→ **DATA FOR THIS TASK**
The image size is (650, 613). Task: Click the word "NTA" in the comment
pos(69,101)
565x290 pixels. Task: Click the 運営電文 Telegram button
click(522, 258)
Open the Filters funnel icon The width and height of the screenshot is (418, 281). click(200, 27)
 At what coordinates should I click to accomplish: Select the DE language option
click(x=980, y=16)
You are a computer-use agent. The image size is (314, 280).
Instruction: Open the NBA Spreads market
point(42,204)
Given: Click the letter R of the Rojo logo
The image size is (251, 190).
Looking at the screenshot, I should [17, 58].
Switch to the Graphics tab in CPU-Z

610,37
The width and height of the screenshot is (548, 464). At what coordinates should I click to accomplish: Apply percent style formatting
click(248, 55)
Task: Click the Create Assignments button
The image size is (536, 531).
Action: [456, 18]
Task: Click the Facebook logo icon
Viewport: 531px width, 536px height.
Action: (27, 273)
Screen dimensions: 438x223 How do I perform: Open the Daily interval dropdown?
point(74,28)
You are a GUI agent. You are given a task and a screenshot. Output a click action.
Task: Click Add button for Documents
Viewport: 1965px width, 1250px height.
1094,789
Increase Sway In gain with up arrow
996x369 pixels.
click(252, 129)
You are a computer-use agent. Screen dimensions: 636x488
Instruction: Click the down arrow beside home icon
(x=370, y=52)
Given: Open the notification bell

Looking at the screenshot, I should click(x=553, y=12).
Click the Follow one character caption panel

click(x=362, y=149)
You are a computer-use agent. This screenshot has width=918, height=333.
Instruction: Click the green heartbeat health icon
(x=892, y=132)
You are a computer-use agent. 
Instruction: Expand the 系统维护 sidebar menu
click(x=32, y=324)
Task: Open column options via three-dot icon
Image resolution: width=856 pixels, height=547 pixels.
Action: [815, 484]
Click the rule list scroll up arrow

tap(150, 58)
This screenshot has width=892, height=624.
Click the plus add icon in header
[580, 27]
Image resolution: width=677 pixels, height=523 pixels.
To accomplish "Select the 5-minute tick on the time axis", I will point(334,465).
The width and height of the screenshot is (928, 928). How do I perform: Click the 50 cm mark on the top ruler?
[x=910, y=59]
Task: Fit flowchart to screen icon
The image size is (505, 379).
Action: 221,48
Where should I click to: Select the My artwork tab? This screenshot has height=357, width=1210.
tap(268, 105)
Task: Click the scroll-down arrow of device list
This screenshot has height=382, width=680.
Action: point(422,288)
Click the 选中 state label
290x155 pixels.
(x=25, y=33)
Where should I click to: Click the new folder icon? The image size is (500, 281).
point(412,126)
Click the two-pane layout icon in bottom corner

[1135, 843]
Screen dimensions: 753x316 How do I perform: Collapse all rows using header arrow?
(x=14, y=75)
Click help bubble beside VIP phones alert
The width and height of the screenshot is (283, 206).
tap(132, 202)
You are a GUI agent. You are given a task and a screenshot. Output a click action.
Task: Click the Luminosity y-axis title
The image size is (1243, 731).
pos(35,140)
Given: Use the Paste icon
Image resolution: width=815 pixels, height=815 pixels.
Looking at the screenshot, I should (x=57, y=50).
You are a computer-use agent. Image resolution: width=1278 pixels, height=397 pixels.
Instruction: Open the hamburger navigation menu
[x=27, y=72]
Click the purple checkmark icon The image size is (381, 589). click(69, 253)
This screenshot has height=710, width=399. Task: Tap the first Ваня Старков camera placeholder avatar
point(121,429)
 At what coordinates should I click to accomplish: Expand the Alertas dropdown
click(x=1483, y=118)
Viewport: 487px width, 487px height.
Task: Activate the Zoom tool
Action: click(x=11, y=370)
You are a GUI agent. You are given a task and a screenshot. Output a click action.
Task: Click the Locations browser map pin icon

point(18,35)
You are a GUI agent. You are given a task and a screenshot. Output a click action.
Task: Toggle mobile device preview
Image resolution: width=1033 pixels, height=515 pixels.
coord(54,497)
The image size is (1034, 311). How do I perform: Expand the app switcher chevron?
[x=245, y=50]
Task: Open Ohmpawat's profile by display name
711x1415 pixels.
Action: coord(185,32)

→ **TASK TO CARRY OUT**
Set down the whole of the material, exactly.

→ **RESPONSE TO THE EXERCISE**
The image size is (650, 613). Task: Click the word "NTA" in the comment
pos(69,101)
565x290 pixels. Task: Click the 運営電文 Telegram button
click(522, 258)
Open the Filters funnel icon The width and height of the screenshot is (418, 281). click(200, 27)
 At what coordinates should I click to accomplish: Select the DE language option
click(x=980, y=16)
You are a computer-use agent. The image size is (314, 280).
Instruction: Open the NBA Spreads market
point(42,204)
Given: Click the letter R of the Rojo logo
The image size is (251, 190).
Looking at the screenshot, I should [17, 58].
Switch to the Graphics tab in CPU-Z

610,37
The width and height of the screenshot is (548, 464). At what coordinates should I click to accomplish: Apply percent style formatting
click(248, 55)
Task: Click the Create Assignments button
The image size is (536, 531).
Action: [456, 18]
Task: Click the Facebook logo icon
Viewport: 531px width, 536px height.
Action: (27, 273)
Screen dimensions: 438x223 How do I perform: Open the Daily interval dropdown?
point(74,28)
You are a GUI agent. You are given a task and a screenshot. Output a click action.
Task: Click Add button for Documents
Viewport: 1965px width, 1250px height.
1094,789
Increase Sway In gain with up arrow
996x369 pixels.
click(252, 129)
You are a computer-use agent. Screen dimensions: 636x488
Instruction: Click the down arrow beside home icon
(x=370, y=52)
Given: Open the notification bell

Looking at the screenshot, I should click(x=553, y=12).
Click the Follow one character caption panel

click(x=362, y=149)
You are a computer-use agent. This screenshot has width=918, height=333.
Instruction: Click the green heartbeat health icon
(x=892, y=132)
You are a computer-use agent. 
Instruction: Expand the 系统维护 sidebar menu
click(x=32, y=324)
Task: Open column options via three-dot icon
Image resolution: width=856 pixels, height=547 pixels.
Action: [815, 484]
Click the rule list scroll up arrow

tap(150, 58)
This screenshot has width=892, height=624.
Click the plus add icon in header
[580, 27]
Image resolution: width=677 pixels, height=523 pixels.
To accomplish "Select the 5-minute tick on the time axis", I will point(334,465).
The width and height of the screenshot is (928, 928). How do I perform: Click the 50 cm mark on the top ruler?
[x=910, y=59]
Task: Fit flowchart to screen icon
The image size is (505, 379).
Action: 221,48
Where should I click to: Select the My artwork tab? This screenshot has height=357, width=1210.
tap(268, 105)
Task: Click the scroll-down arrow of device list
This screenshot has height=382, width=680.
Action: point(422,288)
Click the 选中 state label
290x155 pixels.
(x=25, y=33)
Where should I click to: Click the new folder icon? The image size is (500, 281).
point(412,126)
Click the two-pane layout icon in bottom corner

[1135, 843]
Screen dimensions: 753x316 How do I perform: Collapse all rows using header arrow?
(x=14, y=75)
Click help bubble beside VIP phones alert
The width and height of the screenshot is (283, 206).
tap(132, 202)
You are a GUI agent. You are given a task and a screenshot. Output a click action.
Task: Click the Luminosity y-axis title
The image size is (1243, 731).
pos(35,140)
Given: Use the Paste icon
Image resolution: width=815 pixels, height=815 pixels.
Looking at the screenshot, I should (x=57, y=50).
You are a computer-use agent. Image resolution: width=1278 pixels, height=397 pixels.
Instruction: Open the hamburger navigation menu
[x=27, y=72]
Click the purple checkmark icon The image size is (381, 589). click(69, 253)
This screenshot has height=710, width=399. Task: Tap the first Ваня Старков camera placeholder avatar
point(121,429)
 At what coordinates should I click to accomplish: Expand the Alertas dropdown
click(x=1483, y=118)
Viewport: 487px width, 487px height.
Task: Activate the Zoom tool
Action: click(x=11, y=370)
You are a GUI agent. You are given a task and a screenshot. Output a click action.
Task: Click the Locations browser map pin icon

point(18,35)
You are a GUI agent. You are given a task and a screenshot. Output a click action.
Task: Toggle mobile device preview
Image resolution: width=1033 pixels, height=515 pixels.
coord(54,497)
The image size is (1034, 311). How do I perform: Expand the app switcher chevron?
[x=245, y=50]
Task: Open Ohmpawat's profile by display name
711x1415 pixels.
Action: coord(185,32)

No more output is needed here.